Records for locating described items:
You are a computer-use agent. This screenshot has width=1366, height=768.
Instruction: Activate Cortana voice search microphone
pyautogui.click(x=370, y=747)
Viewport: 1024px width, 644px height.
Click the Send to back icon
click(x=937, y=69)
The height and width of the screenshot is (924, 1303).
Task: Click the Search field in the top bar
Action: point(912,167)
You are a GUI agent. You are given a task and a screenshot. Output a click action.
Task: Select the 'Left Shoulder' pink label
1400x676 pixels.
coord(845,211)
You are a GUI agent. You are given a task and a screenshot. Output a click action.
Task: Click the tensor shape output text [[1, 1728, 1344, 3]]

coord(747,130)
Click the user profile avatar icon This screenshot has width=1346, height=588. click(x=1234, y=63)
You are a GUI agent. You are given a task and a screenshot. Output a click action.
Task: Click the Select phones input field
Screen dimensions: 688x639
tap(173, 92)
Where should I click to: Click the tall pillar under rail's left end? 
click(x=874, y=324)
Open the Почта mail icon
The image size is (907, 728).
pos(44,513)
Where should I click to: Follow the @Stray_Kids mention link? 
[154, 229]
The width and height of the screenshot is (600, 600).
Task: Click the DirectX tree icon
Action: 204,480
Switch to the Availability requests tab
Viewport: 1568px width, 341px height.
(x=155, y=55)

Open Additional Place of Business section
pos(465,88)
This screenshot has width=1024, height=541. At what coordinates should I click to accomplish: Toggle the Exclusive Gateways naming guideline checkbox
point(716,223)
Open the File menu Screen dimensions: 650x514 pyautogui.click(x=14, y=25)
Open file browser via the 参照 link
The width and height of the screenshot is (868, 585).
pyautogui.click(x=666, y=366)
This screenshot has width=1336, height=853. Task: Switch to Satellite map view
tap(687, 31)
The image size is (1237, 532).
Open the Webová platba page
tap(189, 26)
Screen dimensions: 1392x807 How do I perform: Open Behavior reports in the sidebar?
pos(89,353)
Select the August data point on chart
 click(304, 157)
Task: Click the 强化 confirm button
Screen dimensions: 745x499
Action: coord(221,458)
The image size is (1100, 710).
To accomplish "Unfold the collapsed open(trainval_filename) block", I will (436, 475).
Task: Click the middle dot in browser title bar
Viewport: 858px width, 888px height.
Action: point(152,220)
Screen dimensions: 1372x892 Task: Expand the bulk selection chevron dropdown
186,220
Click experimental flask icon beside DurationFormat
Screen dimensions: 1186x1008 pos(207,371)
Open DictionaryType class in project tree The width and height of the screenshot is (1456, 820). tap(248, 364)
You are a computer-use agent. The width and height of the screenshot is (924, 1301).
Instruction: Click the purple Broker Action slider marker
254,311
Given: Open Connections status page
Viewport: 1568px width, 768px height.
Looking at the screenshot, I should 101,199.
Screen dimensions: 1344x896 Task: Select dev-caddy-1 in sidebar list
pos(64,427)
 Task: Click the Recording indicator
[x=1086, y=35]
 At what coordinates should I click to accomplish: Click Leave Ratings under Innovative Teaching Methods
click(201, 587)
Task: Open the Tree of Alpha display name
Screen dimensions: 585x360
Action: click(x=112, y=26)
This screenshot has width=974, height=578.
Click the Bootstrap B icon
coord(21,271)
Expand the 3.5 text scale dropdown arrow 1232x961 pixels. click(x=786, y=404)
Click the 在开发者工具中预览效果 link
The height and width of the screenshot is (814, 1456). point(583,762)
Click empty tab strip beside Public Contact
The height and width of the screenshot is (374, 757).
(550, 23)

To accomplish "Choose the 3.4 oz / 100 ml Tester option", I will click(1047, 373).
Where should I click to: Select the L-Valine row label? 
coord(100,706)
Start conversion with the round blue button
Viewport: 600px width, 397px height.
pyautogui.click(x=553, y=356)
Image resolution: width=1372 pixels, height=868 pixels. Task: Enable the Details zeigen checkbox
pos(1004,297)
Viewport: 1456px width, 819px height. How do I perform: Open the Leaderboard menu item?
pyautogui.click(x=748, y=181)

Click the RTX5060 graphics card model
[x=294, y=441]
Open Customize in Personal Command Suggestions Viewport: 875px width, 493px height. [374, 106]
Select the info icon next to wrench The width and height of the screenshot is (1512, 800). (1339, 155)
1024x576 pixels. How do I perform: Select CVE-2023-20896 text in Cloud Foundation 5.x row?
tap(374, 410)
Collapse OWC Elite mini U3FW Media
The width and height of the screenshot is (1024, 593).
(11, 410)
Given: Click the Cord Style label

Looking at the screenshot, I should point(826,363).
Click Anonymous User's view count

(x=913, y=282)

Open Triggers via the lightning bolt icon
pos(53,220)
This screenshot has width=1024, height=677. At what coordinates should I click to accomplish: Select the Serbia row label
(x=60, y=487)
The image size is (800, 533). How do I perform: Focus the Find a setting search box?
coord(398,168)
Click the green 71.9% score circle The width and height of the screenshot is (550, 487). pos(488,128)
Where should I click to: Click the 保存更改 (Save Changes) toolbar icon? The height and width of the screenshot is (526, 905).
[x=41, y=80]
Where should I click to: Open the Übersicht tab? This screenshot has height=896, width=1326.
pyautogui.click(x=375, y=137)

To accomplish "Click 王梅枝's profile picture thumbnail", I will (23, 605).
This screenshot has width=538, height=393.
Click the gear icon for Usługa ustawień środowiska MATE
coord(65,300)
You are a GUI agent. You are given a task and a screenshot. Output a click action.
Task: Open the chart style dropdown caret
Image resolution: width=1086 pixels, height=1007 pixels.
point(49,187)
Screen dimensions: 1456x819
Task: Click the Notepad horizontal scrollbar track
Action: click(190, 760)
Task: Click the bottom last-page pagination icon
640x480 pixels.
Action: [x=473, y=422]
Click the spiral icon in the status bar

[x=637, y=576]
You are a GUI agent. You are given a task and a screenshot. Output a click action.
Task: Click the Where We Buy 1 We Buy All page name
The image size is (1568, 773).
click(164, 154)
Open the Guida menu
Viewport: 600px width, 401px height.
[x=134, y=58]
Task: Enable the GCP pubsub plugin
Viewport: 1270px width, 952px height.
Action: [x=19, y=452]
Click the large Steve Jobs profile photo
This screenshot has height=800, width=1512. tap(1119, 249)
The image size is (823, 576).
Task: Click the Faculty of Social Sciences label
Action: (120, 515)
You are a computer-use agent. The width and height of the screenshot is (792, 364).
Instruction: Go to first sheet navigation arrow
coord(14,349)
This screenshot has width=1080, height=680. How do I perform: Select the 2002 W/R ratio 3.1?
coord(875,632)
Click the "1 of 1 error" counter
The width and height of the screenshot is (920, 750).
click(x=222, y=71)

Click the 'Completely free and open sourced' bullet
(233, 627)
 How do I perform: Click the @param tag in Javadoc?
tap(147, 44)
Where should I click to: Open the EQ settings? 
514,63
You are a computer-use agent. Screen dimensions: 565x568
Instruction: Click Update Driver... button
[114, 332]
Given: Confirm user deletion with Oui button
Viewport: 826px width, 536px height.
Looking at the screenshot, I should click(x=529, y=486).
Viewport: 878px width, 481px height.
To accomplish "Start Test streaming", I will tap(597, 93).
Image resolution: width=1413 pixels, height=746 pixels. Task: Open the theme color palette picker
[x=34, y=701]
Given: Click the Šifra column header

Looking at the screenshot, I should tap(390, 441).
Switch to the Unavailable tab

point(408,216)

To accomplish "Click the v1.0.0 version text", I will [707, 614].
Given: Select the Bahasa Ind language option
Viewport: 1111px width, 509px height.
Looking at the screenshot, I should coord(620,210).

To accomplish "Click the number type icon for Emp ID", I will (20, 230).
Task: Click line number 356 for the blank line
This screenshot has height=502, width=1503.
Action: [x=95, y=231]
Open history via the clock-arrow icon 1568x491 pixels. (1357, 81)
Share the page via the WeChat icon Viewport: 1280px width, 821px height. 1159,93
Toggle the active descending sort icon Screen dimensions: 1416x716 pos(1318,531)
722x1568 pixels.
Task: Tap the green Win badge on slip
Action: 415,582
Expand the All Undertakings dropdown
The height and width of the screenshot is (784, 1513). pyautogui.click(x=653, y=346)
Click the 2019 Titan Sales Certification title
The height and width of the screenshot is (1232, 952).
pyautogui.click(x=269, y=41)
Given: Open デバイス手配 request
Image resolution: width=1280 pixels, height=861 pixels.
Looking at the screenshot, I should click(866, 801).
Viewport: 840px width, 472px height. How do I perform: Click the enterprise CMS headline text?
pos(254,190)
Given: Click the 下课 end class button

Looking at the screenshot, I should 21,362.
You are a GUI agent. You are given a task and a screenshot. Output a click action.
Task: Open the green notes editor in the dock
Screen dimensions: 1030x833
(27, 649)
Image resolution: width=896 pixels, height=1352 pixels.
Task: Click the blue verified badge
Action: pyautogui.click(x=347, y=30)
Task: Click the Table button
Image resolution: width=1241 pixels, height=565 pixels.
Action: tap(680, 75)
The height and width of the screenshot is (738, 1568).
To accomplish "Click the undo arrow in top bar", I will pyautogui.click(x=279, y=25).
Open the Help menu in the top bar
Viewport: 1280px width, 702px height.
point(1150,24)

#### EXERCISE DIRECTIONS:
Could you give the lines starting with the one containing "Where should I click to: Open the EQ" and going on through the one containing "will tap(597, 93)." as a JSON list of strings, one per line, leaving out any blank lines?

#### EXERCISE ANSWER:
[
  "Where should I click to: Open the EQ settings? ",
  "514,63",
  "You are a computer-use agent. Screen dimensions: 565x568",
  "Instruction: Click Update Driver... button",
  "[114, 332]",
  "Given: Confirm user deletion with Oui button",
  "Viewport: 826px width, 536px height.",
  "Looking at the screenshot, I should click(x=529, y=486).",
  "Viewport: 878px width, 481px height.",
  "To accomplish \"Start Test streaming\", I will tap(597, 93)."
]